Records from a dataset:
****************************************

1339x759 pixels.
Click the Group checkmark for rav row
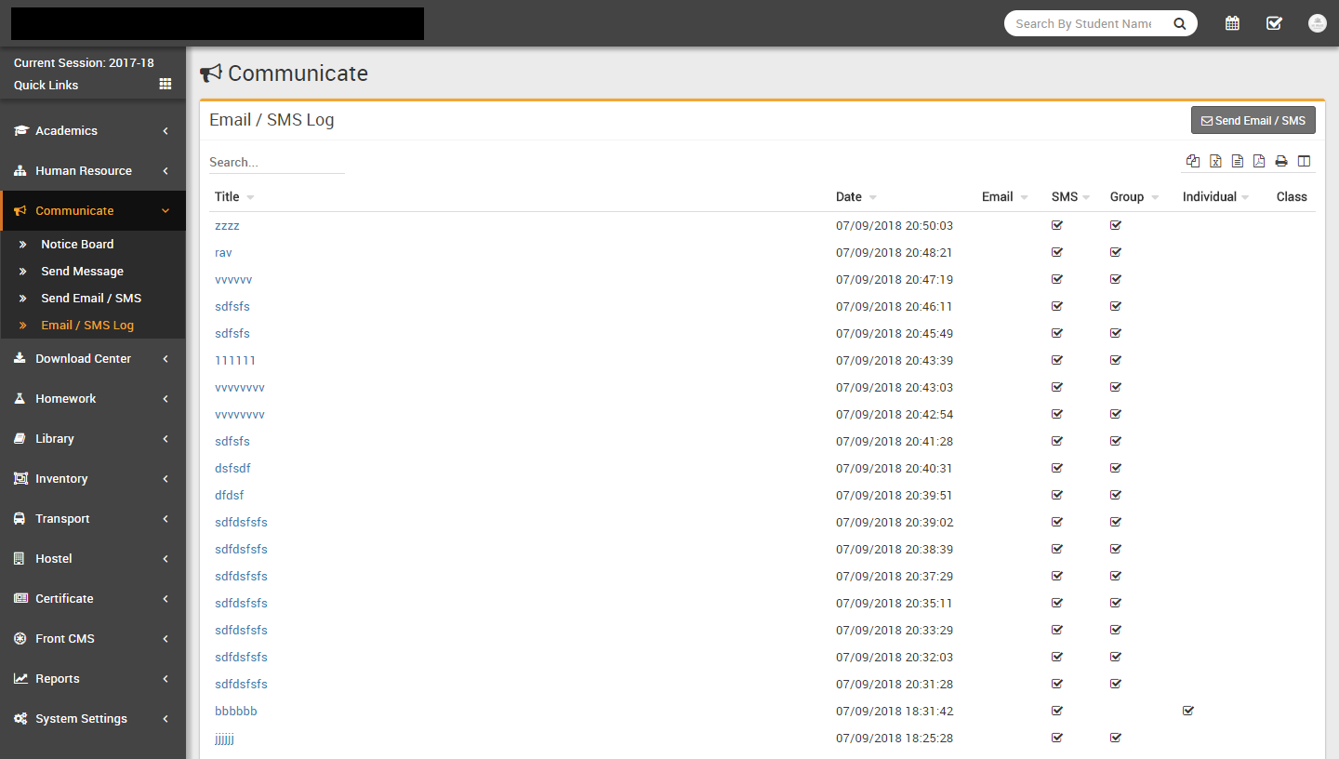[1116, 252]

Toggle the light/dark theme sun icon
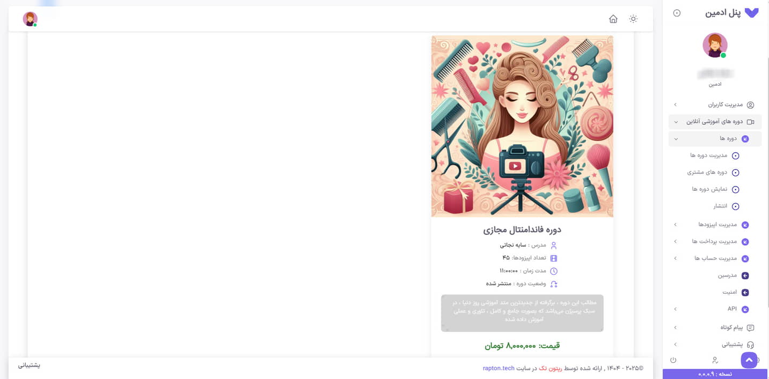[633, 19]
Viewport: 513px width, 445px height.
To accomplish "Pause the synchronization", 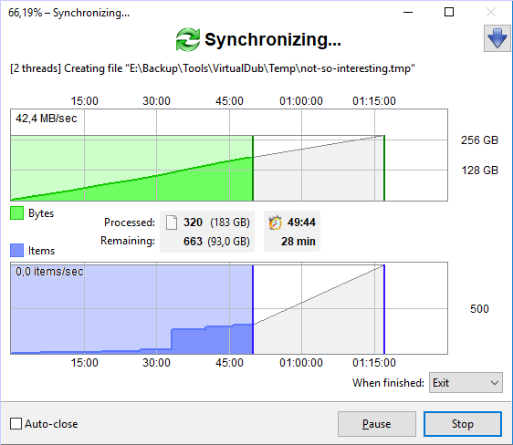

****************************************

What this task involves >> Give back every record above word for word, dropping pictures.

Answer to this exercise >>
1339x759 pixels.
Click the Group checkmark for rav row
[1116, 252]

Toggle the light/dark theme sun icon
[633, 19]
Viewport: 513px width, 445px height.
To accomplish "Pause the synchronization", 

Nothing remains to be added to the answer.